When I enter a word without spaces the program always count:100, when with 1 space: I get 99 and so on.

#include<stdio.h>
#include<stdlib.h>

#define N 100

int main()
{
    int counter1 = 0, i;
    char string1[N] = {0};
    {
        gets(string1);
        printf("\nYour Text:\n%s",string1);
        printf("\nLength of String:%i Letters(with spaces)", strlen(string1));
        for(i=0; i<N; i++)
        {
            if(string1[i] != ' ' && string1[i] != '0')
                counter1++;
        }
        printf("Number of Letters(without spaces): %i",counter1);
    }
    return 0;
}

Answer 1

while(str[i]!='\0')
 {
     if(str[i]!=' ')
     {
         count++;
     }
     i++;
 }

this loop works or chnage your for loop to

for(i=0; i<strlen(string1); i++)
        {
            if(string1[i] != ' ' && string1[i] != '0')
                counter1++;
        }

since you used

for(i=0; i<N; i++)

where N=100 and c will not check for out of bound access therefore the loop continues till i=100 this resulted in count=100-number of spaces.

Answer 2

You have not considered that the string terminate with '\n'. Your code will run from 0 till 100 so you will always get 100 as result.

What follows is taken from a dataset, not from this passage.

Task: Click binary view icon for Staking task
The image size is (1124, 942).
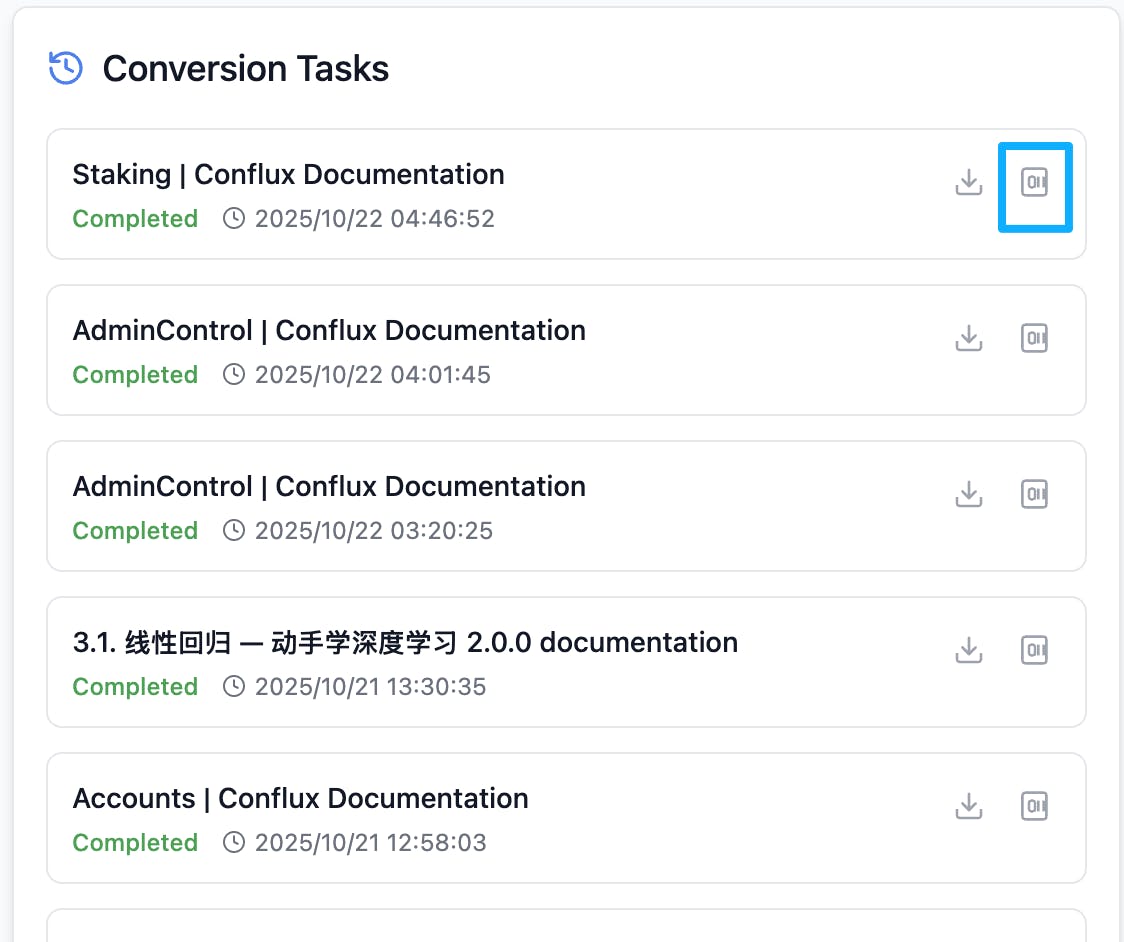Action: tap(1034, 183)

You could change your code with something like this:

i=0;
while(string1[i]!='\n' && string1[i]!='\0')
{
  if(string1[i]!=' ') {
      counter1++;
  }

  i++;
}

Please take note that in C the default string therminator character is '\0' and not 0

Answer 3

if you want a C++ answer (you did add C++ tag), then you can do :

std::string tmp(str);
int cpt = std::count_if(tmp.begin(),tmp.end(),[](char c){return c != ' ';});

Answer 4

In C#:

int numberOfChars = yourString != null ? yourString.Replace(" ", "").Count() : 0;

Have a nice day,

Alberto

Answer 5

You must check for NULL (string1[i] == 0) character. Once you encounter NULL, break from the for loop.

Answer 6

my approach would be:

int len = strlen(string1);
int lenWithoutSpace = len;
for(int i=0; i<len; ++len){
  if(string1[i]==' '){
    lenWithoutSpace--;
  }
}

Answer 7

try the following code:

int main()
{
int counter1=0,i;
char string1[N]={0};
{   
gets(string1);
printf("\nYour Text:\n%s",string1);
printf("\nLength of String:%i Letters(with spacebar)",strlen(string1));
 for(i=0;i<strlen(string1);i++)
{
  if(string1[i]!=' '&&string1[i]!='0')
    counter1++;
}    
printf("Number of Letters(without spacebar): %i",counter1);
}
return 0;
}

Answer 8

Your loop adds up to 100, excluding the space and '0', which i believe you want it to be '\0'. Change the loop to 0 to strlen(string1) and the if condition, and it should work fine. Although there can be better ways.